Nothing but a number should be written: the count of lines below that contain "cell".
════════════════
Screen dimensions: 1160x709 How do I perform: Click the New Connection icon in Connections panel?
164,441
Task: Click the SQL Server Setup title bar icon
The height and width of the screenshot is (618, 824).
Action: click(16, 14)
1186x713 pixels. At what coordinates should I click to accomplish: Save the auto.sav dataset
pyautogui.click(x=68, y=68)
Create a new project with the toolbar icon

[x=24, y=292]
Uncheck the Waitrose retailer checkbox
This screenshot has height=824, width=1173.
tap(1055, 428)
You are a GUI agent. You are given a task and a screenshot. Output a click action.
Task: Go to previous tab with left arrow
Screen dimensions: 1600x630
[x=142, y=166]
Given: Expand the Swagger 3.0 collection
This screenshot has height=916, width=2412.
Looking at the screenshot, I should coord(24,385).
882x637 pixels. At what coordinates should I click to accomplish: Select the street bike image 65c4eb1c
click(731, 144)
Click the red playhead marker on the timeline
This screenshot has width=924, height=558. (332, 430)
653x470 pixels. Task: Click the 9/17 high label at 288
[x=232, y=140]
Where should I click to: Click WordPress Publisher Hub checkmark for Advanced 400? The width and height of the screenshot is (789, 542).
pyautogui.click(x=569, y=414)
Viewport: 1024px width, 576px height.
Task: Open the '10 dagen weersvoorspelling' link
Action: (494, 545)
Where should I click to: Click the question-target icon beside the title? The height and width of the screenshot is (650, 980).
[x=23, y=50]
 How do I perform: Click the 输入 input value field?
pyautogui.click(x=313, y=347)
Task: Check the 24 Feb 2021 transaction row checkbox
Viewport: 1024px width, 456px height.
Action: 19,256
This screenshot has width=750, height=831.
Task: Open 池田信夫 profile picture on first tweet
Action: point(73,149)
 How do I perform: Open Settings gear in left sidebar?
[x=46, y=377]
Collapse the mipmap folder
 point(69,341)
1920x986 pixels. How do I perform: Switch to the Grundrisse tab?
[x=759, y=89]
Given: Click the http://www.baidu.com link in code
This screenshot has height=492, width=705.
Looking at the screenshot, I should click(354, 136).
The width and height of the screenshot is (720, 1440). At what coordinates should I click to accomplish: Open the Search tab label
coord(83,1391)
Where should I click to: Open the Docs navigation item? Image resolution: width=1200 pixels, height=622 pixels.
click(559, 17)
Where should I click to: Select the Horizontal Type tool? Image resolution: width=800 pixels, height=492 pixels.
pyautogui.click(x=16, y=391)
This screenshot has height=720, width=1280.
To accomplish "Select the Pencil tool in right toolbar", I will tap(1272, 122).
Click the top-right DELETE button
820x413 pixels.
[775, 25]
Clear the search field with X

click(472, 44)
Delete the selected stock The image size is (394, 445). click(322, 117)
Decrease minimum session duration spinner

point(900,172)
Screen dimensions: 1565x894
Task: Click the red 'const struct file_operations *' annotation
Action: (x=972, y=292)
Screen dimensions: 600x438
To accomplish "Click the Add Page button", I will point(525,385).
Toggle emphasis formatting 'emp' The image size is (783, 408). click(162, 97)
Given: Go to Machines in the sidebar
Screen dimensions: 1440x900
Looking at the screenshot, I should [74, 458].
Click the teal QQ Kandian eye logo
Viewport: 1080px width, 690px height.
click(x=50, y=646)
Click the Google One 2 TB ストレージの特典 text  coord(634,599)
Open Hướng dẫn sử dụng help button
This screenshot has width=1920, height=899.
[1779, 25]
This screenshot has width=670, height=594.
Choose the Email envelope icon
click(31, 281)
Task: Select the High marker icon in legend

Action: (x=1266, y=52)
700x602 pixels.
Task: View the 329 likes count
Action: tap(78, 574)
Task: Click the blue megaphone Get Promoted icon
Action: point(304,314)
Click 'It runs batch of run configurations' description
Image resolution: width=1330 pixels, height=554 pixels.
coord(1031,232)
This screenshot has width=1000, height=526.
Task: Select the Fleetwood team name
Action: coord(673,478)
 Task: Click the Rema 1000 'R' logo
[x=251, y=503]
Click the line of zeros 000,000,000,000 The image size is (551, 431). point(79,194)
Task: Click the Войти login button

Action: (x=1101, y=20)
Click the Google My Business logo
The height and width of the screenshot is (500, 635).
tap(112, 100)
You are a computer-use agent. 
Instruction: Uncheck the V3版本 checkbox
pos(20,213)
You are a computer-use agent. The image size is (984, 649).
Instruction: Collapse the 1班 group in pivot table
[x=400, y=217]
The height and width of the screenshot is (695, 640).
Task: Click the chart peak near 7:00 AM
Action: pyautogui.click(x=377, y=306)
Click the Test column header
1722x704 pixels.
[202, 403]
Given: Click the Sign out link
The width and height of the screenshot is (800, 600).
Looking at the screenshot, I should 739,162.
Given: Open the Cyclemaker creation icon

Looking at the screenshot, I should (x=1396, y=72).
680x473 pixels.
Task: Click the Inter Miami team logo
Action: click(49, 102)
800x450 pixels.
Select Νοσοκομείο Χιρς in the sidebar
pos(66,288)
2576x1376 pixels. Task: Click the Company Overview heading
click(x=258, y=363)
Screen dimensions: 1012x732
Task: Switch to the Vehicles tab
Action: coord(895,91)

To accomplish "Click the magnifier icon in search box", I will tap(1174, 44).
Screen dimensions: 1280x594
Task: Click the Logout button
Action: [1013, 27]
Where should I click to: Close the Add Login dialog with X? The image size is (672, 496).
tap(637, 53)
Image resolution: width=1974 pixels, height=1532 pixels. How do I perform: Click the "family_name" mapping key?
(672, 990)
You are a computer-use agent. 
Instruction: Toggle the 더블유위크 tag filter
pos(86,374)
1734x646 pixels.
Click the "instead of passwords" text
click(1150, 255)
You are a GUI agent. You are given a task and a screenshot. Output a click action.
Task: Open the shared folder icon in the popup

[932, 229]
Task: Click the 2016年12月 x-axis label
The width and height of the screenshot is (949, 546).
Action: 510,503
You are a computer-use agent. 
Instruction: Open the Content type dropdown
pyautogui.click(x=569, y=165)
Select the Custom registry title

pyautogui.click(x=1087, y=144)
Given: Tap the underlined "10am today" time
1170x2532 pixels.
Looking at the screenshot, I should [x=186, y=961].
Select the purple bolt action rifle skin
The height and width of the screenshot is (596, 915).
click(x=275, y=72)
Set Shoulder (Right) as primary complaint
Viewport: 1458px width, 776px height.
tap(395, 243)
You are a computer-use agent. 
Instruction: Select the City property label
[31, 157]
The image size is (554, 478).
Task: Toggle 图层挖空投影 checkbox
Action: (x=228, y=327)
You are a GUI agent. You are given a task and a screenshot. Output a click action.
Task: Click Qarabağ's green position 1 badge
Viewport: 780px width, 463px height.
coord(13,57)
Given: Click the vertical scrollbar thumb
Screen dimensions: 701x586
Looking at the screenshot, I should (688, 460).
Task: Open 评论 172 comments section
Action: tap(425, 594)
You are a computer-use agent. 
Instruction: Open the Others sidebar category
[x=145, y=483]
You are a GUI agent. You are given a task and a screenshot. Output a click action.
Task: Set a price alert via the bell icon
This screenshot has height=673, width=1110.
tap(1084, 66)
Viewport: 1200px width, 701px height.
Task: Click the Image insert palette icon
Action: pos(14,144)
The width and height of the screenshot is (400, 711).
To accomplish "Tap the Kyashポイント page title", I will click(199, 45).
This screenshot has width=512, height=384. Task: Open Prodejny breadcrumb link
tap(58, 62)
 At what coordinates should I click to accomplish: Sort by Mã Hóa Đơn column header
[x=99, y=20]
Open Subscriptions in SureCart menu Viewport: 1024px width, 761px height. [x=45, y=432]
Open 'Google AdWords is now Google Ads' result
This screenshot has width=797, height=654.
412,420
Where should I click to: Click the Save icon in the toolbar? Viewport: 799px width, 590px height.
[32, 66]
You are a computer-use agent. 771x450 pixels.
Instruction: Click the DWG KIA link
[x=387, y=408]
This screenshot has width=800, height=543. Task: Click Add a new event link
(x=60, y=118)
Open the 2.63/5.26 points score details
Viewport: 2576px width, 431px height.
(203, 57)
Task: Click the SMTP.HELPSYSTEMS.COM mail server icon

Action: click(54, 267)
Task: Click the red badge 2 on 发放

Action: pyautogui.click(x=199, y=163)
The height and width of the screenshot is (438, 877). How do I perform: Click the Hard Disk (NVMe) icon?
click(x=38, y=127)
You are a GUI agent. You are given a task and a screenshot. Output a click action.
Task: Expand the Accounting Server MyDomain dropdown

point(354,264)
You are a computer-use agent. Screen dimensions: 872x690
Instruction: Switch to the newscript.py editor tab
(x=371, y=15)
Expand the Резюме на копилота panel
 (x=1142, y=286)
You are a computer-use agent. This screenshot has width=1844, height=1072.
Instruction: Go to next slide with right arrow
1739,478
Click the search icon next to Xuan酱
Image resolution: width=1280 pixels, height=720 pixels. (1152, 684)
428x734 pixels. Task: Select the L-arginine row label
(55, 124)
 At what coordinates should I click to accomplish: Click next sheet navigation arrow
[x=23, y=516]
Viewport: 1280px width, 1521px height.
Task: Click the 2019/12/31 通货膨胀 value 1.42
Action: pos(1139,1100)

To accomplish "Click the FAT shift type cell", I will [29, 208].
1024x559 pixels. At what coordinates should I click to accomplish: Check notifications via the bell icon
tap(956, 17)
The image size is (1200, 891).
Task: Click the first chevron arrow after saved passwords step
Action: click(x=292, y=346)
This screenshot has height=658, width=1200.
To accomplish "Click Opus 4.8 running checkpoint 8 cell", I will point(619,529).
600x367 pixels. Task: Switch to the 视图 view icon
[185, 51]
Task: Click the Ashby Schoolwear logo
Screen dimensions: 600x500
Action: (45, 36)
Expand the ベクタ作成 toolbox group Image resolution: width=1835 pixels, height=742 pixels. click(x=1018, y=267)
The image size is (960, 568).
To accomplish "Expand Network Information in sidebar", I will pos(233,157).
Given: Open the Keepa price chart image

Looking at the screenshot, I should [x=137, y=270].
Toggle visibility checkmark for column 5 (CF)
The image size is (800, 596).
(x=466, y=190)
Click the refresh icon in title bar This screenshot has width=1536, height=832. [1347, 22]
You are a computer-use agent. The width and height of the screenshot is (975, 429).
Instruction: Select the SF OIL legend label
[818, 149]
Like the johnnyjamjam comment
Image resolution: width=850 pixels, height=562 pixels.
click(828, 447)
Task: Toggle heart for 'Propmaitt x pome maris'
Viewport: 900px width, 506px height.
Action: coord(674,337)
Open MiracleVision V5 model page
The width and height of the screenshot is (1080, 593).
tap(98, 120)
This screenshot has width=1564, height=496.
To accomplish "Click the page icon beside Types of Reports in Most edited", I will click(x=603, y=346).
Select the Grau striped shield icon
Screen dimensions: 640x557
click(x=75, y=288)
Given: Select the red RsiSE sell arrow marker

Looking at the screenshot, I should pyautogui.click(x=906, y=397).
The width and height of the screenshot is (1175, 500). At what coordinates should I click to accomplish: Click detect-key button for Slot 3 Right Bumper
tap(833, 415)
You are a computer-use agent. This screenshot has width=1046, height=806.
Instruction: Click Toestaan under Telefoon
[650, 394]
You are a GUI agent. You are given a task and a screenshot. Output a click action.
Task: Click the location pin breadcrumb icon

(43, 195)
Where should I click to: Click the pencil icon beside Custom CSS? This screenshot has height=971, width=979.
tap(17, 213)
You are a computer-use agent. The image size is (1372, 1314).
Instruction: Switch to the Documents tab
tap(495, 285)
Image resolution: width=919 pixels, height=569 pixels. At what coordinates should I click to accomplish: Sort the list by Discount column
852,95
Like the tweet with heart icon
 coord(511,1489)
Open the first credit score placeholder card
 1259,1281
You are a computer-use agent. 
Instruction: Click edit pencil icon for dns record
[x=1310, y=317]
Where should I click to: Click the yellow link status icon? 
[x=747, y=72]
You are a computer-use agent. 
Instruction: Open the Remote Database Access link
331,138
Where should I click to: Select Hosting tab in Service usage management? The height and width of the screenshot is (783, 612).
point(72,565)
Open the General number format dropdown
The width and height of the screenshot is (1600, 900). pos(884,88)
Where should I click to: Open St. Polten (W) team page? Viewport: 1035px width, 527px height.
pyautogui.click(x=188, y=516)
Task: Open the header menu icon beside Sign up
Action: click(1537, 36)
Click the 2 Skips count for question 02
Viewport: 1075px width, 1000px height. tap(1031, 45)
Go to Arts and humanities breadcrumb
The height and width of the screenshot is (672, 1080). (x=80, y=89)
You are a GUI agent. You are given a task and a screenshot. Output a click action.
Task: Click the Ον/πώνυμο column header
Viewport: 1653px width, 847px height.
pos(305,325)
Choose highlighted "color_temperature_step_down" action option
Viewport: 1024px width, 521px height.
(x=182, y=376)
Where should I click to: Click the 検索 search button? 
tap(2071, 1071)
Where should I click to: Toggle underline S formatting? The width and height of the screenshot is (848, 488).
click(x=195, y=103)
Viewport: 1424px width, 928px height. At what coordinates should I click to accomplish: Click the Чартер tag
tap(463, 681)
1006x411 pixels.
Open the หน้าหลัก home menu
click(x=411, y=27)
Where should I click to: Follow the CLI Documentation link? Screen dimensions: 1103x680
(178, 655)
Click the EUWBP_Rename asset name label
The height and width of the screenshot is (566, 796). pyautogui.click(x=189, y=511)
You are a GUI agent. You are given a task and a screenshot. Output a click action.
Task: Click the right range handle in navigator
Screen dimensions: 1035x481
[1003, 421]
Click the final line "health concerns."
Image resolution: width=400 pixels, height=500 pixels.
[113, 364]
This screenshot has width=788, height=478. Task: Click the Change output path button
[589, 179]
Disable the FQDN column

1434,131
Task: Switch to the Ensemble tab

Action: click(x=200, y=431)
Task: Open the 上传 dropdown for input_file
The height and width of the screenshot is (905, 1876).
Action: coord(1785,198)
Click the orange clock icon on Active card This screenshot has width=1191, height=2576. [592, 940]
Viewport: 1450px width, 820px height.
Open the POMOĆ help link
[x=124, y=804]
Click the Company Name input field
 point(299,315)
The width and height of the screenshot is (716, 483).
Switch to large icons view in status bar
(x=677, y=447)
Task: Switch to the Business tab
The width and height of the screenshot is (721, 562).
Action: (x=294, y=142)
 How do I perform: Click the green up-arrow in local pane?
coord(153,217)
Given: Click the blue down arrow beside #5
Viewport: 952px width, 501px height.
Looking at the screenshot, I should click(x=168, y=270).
════════════════
* [RESULT]:
2